Citigroup prende il controllo di Emi, la storica casa discografica, riducendone drasticamente il debito (da 3,4 miliardi di sterline a 1,2 miliardi) e preparandone così la strada verso la vendita. Il colosso finanziario Usa toglie così la casa discografica dalle mani del britannico britannico Guy Hands, proprietario del fondo di private equity Terra Firma. Emi, ultima casa discografica inglese (ora divenuta praticamente americana con il controllo di Citigroup), possiede un catalogo di oltre 870 artisti (874 fra gruppi e cantanti) di cui fanno parte anche i Beatles, i Coldplay, i Queen, ma anche cantanti italiani come Vasco Rossi e Tiziano Ferro.
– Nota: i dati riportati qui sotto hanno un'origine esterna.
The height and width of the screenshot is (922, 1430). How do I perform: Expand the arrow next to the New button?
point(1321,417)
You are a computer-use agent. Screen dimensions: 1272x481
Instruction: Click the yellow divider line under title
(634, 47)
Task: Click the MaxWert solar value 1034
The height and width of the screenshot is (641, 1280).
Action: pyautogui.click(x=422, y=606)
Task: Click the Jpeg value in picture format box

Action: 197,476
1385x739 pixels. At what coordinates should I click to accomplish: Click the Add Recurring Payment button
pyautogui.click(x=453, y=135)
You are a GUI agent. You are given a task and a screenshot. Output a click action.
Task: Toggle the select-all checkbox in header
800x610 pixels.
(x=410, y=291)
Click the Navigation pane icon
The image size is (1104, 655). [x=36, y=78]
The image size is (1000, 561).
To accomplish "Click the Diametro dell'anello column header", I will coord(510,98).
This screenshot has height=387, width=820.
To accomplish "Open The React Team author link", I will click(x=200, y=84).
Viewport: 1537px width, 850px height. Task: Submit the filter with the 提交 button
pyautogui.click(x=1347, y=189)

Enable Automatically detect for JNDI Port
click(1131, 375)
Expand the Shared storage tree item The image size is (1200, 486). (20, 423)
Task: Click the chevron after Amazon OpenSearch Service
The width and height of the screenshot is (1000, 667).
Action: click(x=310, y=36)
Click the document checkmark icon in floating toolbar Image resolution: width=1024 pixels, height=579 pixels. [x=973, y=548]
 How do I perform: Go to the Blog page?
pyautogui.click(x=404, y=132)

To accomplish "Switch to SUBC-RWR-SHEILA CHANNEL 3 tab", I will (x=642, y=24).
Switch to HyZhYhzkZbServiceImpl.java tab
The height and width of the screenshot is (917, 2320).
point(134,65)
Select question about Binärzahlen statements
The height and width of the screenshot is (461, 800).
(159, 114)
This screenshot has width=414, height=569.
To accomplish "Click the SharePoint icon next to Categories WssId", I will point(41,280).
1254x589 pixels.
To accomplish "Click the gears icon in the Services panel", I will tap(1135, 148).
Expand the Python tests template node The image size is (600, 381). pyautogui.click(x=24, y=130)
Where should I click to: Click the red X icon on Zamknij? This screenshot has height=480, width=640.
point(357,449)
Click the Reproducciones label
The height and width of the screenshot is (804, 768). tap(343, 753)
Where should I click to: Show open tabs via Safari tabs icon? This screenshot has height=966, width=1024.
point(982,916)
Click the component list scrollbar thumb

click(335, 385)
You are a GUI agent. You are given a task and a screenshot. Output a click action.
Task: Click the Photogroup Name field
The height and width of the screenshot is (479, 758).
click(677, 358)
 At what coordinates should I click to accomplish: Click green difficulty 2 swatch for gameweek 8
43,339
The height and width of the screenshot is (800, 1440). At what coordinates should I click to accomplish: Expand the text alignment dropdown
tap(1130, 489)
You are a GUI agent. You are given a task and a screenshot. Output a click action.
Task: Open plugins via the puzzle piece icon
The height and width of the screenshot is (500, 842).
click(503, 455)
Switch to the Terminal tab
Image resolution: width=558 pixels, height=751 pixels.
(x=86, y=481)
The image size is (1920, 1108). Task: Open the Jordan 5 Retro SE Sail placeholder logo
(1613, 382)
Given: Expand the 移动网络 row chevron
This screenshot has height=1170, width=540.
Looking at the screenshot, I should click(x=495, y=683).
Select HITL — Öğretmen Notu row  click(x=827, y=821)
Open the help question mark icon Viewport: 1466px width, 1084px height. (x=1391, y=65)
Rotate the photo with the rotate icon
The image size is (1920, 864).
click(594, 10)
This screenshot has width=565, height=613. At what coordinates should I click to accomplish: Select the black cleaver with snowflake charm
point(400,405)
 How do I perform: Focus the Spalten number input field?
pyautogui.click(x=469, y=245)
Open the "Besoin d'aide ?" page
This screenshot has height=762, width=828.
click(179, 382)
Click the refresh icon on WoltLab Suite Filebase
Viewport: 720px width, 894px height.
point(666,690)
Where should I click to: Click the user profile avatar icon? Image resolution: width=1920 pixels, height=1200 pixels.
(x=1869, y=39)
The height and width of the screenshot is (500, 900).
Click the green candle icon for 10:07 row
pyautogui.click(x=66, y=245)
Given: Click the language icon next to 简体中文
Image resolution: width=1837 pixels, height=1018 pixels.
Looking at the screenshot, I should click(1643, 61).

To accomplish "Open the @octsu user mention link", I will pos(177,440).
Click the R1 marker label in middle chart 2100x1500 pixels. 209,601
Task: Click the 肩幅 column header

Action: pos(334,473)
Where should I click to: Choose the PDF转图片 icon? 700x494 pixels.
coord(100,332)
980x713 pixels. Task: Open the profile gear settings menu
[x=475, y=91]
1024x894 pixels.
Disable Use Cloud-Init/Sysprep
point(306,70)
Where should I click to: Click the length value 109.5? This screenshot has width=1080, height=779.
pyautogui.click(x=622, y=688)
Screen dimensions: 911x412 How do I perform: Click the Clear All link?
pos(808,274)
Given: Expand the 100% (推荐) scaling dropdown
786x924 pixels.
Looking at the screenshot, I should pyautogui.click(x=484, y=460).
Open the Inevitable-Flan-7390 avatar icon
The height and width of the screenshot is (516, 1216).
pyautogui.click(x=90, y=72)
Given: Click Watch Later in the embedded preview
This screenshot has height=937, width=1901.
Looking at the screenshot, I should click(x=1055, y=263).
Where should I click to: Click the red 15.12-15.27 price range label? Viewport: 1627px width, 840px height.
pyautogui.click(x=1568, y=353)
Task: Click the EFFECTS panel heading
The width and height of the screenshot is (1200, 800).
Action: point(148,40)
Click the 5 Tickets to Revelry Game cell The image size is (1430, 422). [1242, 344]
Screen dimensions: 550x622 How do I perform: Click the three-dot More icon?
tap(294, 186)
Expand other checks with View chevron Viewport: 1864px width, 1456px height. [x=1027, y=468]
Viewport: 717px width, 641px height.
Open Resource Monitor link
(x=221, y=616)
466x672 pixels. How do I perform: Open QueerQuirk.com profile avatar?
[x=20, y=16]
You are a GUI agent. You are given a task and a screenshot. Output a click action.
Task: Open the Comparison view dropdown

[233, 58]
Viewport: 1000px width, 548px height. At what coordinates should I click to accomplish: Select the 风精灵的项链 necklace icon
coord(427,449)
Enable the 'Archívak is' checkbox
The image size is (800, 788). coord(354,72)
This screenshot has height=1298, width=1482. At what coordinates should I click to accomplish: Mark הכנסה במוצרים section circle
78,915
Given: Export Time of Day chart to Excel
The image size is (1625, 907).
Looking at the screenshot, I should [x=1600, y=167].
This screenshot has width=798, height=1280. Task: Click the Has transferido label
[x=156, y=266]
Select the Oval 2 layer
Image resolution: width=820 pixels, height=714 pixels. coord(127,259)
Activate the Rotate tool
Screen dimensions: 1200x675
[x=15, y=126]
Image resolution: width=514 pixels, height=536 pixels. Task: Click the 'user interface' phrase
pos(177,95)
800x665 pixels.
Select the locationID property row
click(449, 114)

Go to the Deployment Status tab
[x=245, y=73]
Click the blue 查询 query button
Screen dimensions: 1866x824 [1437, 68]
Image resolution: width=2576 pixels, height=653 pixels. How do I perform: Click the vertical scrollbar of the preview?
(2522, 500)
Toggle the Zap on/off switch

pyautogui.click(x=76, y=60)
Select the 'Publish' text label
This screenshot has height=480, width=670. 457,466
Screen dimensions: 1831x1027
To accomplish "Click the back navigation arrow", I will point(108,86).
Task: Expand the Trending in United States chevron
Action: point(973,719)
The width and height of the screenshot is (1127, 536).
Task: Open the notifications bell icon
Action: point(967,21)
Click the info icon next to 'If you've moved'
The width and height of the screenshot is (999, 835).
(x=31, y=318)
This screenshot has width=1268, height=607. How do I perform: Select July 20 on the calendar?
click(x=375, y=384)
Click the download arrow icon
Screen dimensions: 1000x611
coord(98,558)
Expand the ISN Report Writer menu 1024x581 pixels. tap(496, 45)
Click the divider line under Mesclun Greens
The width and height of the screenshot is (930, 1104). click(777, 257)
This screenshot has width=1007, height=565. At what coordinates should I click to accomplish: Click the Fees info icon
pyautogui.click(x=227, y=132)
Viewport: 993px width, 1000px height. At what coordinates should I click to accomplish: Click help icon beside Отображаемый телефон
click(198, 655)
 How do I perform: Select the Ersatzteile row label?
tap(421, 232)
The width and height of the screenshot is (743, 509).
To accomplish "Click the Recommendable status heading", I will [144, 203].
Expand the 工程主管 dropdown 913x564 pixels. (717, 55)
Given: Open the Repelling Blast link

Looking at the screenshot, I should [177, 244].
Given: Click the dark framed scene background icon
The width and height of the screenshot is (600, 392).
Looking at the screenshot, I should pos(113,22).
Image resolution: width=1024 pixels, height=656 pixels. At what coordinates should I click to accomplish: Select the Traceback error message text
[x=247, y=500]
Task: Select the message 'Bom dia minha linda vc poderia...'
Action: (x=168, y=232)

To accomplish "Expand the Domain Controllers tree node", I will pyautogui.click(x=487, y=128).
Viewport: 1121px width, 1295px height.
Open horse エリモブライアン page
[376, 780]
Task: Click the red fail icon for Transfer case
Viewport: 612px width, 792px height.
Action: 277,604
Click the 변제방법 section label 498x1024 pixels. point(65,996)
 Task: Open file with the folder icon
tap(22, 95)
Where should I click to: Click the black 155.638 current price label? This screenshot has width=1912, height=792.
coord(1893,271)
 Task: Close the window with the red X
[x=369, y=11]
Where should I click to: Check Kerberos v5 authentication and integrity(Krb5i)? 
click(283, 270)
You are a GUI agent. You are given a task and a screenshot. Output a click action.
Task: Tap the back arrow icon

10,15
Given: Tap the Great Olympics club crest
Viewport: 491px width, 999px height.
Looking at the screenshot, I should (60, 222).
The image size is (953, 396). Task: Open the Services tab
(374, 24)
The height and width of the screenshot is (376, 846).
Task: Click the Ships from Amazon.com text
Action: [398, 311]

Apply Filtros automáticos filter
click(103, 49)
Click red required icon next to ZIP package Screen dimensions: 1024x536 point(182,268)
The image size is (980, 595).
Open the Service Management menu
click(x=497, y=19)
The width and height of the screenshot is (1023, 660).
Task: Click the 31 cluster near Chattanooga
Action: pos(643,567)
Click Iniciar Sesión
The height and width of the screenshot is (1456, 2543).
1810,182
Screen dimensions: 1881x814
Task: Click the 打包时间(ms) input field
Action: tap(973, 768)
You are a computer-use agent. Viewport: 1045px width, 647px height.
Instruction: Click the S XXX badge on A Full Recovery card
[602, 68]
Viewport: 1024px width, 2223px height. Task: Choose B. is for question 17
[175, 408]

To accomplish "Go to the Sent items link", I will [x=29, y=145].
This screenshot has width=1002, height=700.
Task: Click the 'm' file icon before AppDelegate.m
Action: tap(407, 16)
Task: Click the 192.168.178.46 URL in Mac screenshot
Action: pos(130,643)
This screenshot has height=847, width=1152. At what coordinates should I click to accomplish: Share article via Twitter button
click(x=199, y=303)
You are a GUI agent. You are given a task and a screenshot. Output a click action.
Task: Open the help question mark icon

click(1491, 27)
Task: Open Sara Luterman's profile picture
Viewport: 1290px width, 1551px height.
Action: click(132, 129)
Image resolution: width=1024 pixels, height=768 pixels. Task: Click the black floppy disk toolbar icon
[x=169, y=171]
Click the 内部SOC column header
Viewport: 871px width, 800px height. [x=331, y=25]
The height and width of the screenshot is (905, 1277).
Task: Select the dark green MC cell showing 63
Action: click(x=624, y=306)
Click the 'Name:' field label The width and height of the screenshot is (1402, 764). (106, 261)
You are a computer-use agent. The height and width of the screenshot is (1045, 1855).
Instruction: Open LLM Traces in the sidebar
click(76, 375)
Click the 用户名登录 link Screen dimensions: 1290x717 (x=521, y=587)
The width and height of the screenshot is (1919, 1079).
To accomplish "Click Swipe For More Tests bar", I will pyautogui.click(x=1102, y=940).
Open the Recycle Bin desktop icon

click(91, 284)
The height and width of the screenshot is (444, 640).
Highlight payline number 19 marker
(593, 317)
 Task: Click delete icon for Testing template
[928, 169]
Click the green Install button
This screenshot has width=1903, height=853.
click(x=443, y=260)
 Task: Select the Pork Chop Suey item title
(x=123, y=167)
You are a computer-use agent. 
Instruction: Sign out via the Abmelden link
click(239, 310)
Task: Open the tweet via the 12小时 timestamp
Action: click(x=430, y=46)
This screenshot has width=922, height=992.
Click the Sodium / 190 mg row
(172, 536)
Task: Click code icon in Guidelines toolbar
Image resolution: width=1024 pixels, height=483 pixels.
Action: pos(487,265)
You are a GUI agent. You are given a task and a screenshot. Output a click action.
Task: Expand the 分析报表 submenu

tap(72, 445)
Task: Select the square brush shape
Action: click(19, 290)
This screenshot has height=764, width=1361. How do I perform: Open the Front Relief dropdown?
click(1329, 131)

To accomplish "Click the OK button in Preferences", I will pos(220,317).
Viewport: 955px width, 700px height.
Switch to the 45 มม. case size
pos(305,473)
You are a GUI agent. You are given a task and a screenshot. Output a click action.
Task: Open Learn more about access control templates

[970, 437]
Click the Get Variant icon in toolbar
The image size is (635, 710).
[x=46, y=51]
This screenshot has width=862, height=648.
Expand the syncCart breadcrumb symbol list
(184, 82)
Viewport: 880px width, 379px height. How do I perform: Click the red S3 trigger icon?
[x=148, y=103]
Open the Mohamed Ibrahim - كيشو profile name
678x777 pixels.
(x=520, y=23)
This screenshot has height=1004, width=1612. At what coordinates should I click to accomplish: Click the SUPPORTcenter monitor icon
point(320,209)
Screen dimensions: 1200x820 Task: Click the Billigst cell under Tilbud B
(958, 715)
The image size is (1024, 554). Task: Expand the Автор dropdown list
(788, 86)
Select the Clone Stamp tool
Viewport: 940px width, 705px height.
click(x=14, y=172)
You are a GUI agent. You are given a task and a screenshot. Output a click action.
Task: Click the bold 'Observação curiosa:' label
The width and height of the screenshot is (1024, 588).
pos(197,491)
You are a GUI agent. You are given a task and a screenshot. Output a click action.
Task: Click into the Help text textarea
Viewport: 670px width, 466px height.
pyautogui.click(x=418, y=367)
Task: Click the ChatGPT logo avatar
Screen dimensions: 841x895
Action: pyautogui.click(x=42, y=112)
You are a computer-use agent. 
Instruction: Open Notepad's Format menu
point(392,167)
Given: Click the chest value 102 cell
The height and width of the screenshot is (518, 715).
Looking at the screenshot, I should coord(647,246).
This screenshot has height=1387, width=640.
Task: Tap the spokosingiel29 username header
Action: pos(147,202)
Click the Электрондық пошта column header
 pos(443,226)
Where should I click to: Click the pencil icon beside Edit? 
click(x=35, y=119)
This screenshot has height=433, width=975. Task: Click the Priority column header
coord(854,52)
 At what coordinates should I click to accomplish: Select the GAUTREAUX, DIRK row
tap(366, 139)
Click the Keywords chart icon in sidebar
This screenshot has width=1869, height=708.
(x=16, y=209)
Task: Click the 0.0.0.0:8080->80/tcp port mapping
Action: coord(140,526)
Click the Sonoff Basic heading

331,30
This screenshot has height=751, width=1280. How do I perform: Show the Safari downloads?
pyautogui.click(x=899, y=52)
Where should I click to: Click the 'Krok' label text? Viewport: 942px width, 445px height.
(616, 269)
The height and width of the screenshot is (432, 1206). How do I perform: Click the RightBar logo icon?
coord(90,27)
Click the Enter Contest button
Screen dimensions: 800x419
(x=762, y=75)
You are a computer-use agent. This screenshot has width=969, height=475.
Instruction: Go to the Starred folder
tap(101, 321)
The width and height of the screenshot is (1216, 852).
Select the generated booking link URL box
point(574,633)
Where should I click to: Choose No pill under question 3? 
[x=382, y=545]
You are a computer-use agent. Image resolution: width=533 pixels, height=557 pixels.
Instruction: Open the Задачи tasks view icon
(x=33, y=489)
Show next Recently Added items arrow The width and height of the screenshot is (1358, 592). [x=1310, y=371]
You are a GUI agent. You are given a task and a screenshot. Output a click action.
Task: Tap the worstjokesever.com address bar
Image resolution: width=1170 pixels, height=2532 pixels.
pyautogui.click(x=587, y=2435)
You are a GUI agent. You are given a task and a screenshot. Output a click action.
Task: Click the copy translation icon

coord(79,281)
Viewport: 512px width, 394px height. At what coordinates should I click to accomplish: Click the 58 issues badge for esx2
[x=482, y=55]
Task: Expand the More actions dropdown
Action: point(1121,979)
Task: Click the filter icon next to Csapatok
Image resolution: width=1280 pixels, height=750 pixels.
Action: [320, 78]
Ora Warner Music e Bmg Rights potrebbero essere i potenziali acquirenti della più piccola delle quattro major che per tagliare il debito aveva addirittura preso in considerazione la vendita degli studios di Abbey Road. Un’eventuale vendita di Emi, però, non sarà immediata. Secondo indiscrezioni riportate dal Financial Times , potrebbe richiedere 12 mesi.

I guai di Emi
La transazione mette fine a una lunga saga iniziata nel 2007, proprio prima del collasso dei mercati creditizi, quando Guy Hands aveva acquistato Emi per 4 miliardi di sterline con l'aiuto di Citigroup. L'operazione si è rivelata da subito difficile: la contrazione del mercato della musica, iniziata con il boom della musica digitale, è accelerata con la crisi, lasciando a Citigroup un debito da 3 miliardi di sterline di Emi e inasprendo i rapporti con Hands e la sua società Tierra Ferma. Il finanziere ha fatto causa alla banca americana, accusandola di averlo ingannato durante la vendita. Hands puntava a rinegoziare l'accordo e a non perdere il controllo di Emi ma senza successo: in tribunale ha perso. La presa di controllo da parte di Citigroup ha comportato una riduzione del 65% del debito di Emi da 3,4 miliardi di sterline a 1,2 miliardi di sterline. “La ricapitalizzazione di Emi da parte di Citigroup è un passo estremamente importante per la società” mette in evidenza Roger Faxon, amministratore delegato di Emi. “Ci permette di avere un bilancio più solido con un livello di debito limitato e una sostanziale liquidità. Abbiamo fiducia nel fatto che riusciremo a proseguire la nostra attività”. Il management di Emi resterà al proprio posto e Citigroup non intende interferire con le attività.